Troublesome Disguises cover

Troublesome Disguises cover
Painting by Titian. Venus at her ablutions. This novel is now available in audiobook, read by the author.

Thursday 27 October 2011

Buy the audio book of Troublesome Disguises- the First Francis Vallemont novel here- it's a whodunnit and is set in London and the Royal Court of Richmond, at Christmas, 1588/89. The ideal Christmas present. Written and read by the author. Remember though: it is me reading it and it is my first attempt and I'm not a professional reader- hence, the incredibly cheap price for a nearly 11 hour audio performance! Listen to a 50 minute chunk first- here: http://www.megaupload.com/?d=VYCUDHVM

Well, TDOTD's going reasonably well. So I've been tweeting a bit at night, after a long day's writing. Now,  feel I should keep up the blog. Going online and seeing how hard all those creative people work at marketing their work, is an inspiration to me. Marketing is not easy and for writers, who like me just want to write, it's a bother, I think. But I see now that it has to be done. (But not by me...signing off...will post new work here. Just need to write and read. It'll sell in the end.)

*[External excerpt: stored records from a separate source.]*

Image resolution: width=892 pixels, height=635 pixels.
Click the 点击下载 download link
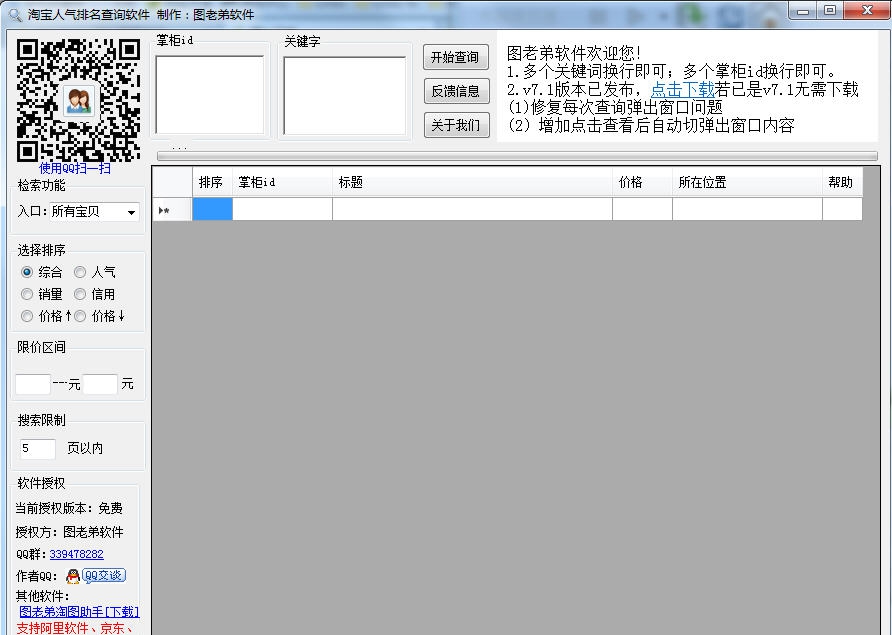coord(682,89)
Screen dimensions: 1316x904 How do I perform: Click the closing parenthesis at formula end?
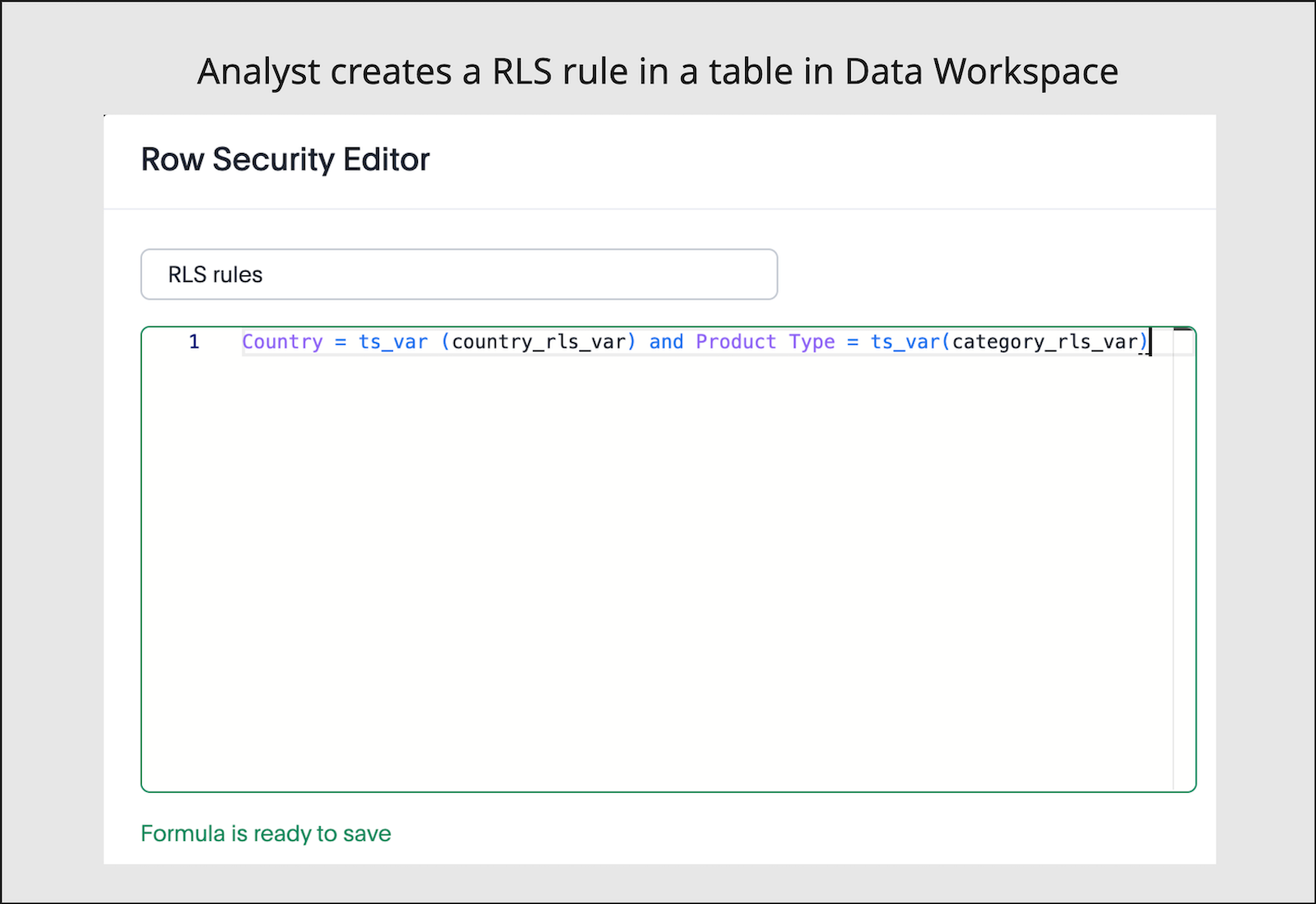1145,341
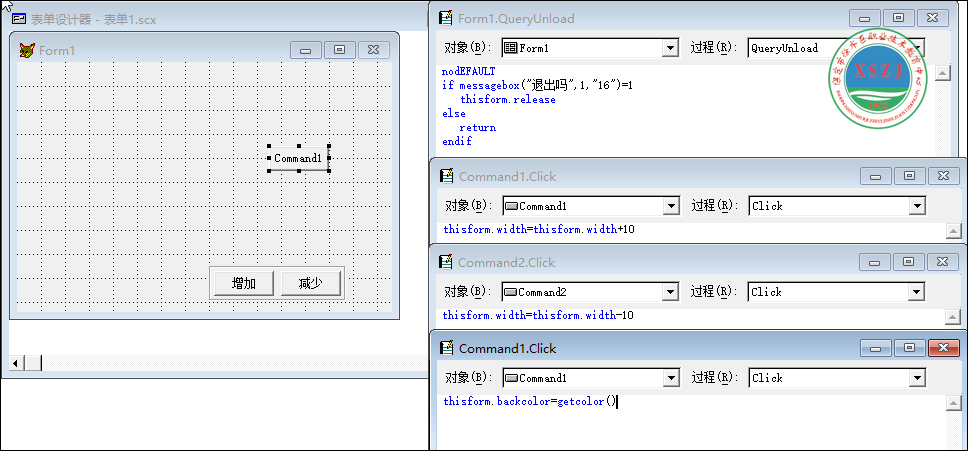Expand the procedure dropdown in the Command2.Click window

[x=917, y=292]
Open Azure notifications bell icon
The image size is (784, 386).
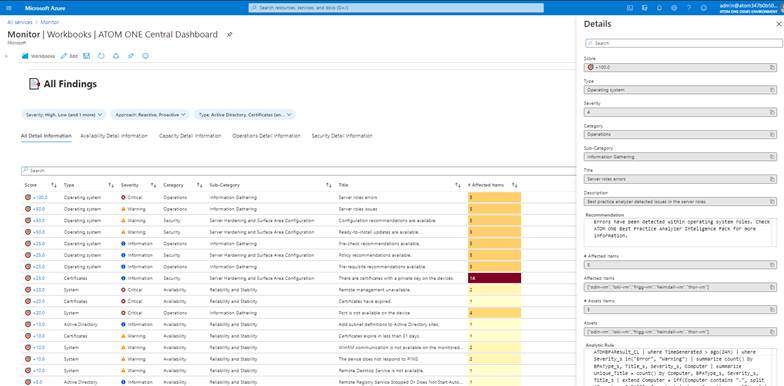pyautogui.click(x=659, y=8)
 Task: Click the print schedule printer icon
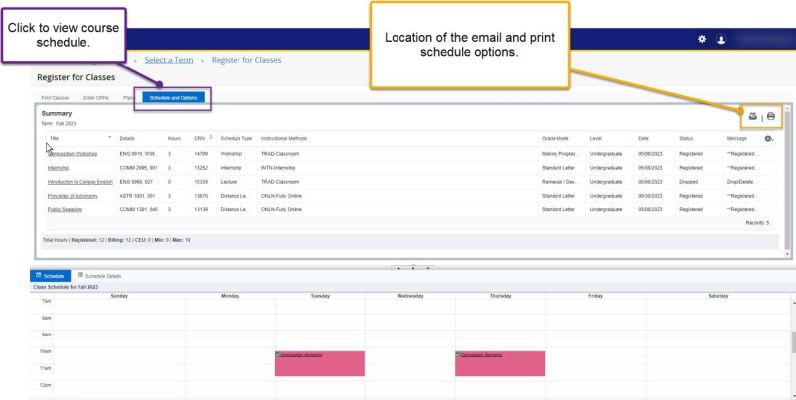(771, 116)
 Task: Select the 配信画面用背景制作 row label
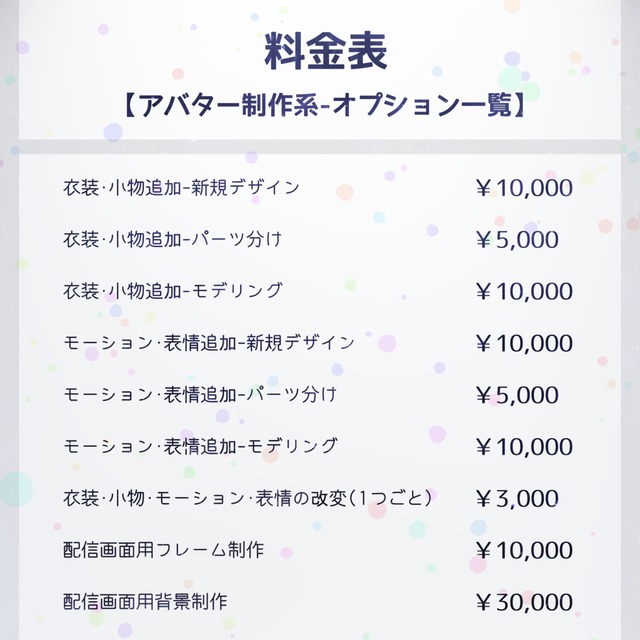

London? The greatest city in the world! (I know, you thought yours was!!) I used to work there years ago, when I was in my teens- it's a truly great city. And that is why I've placed my hero, Francis Vallemont, there. I know that City well- I worked there for nearly four years and, of course, have lived there on a few other occasions over the years, working and playing, though briefly. You should go there. It is drenched in history and can be very romantic- every bit as much as Paris! With the parks and the little back streets, and wealth and poverty- all life is there. And it's a very young city, by which I mean, many young people work there- they go there to get a start in life, a start that their hometown wouldn't be able to offer them. Just as Americans go to New York or LA, I suppose, or provincial French people go to Paris. Of course, I now know much more about London's history than I did when I lived there. I can appreciate the place more. We have good maps of the place from Elizabethan times, and some excellent primary sources (that's first hand or eyewitness accounts), so it is possible to reconstruct it in the mind- well enough, I believe, to set a novel back there, and make your characters live and breathe. That's what I'm trying to do- but I'm using the whodunnit form to keep me disciplined otherwise, I might get a bit literary and writerly, and start to think spouting my thoughts is somehow clever. Constructing well plotted and charactered stories is my aim- I'm not one of those novel writers who thinks he's a poet! I am writing about what I know. My character is from the Westcountry (like me) and has come to London in his youth (as I did), but Vallemont is having much, much more success with the ladies than I ever did!